There’s his glad-handing dad (big-voiced Dominic Fortuna), a self-deceiving smoothie, and his calculating mother (Caitlin Maloney), neither of whom fits the Ozzie-and-Harriet mold.

And, ultimately, there’s Frank’s dream girl Brenda (Aubrey Mae Davis), a dedicated nurse winsome enough to make him consider abandoning his criminal ways.

In between, we get lots of scenes where Frank sings about his schemes — assisted by a high-kicking chorus outfitted in William Ivey Long’s witty costumes. (Also providing valuable support: groovy, eye-catching video backdrops, designed by Bob Bonniol, that help David Rockwell’s modular scenic design morph from airport to motel to bar to hospital and beyond.)

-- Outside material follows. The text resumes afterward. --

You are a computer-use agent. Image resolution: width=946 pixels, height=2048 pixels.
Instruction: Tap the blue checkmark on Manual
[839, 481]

What we don’t get, frustratingly, is any particular insight into Frank Jr., beyond a few cursory nods to his daddy issues — and a vague notion that his life might be perfect, if only it were more like TV.

It’s only when “Catch Me If You Can” downplays its TV fixation that the show starts to emerge from its well-oiled torpor.

Too bad those scenes don’t involve Frank Jr.

Instead, they spotlight Frank Jr.’s two father figures: Frank Sr., who’s as much of a child as his son, and the stern Hanratty, who’s really got the lad’s best interests at heart.

The numbers where they take center stage — especially the rueful “Little Boy, Be a Man,” where Frank’s two dads share a drink (or two) and recall their own, less-than-nurturing fathers — give audiences a tantalizing glimpse of what might have been.

That is, if “Catch Me If You Can” were more interested in its characters than its flash-and-dazzle concept, which turns out to be more constricting than a fastened seat belt — in a cramped coach seat on a bumpy, behind-schedule flight.